Once you have the basic foundation of the language you will typically hit a ceiling and the classes no longer help. Some will stay to be entertained, but you’ll know when it’s time to move on.
For the past few weeks, I have been studying Thai, rather feverishly, at a language school near my place of work on Sukhumvit Road. It is a goal of mine to be fluent enough to conduct business with locals – a goal that I actively monitor on a daily basis. Needless to say, I am still far from reaching that goal, but with some determination and an open mind should get there in due time.
I understand that the term ‘fluent’ is somewhat obscure and is defined differently from person to person. To me, language fluency is not defined by proficiency tests, but rather by the confidence in ones eyes when they speak it. If you don’t have confidence when you speak, then you can’t get what you want, and in extension, are not really fluent.
One of the first things that immediately stands out about Thai language schools in Bangkok is the fact that many students enroll in schools simply for an education visa, ergo they are not serious about learning the language. This is both unfortunate and somewhat curious, transforming classrooms that should be lively and vibrant into rooms filled with people, both young and old, sitting there and staring into space in order to get visas. I understand this experience may vary from school to school, but nevertheless is my vantage point on this subject. I have seen students sitting in on the beginner level classes for months, or even years, and for reasons unbeknownst to me still cannot put 2 words of the language together.

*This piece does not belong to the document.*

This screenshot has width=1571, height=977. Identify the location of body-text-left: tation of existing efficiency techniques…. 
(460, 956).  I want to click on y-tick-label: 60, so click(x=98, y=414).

It often baffles me to see people living overseas, for elongated periods of time measured in months or years, that cannot or do not have interest to at least learn the basics of the language of the place they live. Learning languages are fun, as it entails developing a new personality and expanding your common sense through cultural understanding. It is never a wasted investment in time, and ultimately pays dividends in more ways than expected when done properly.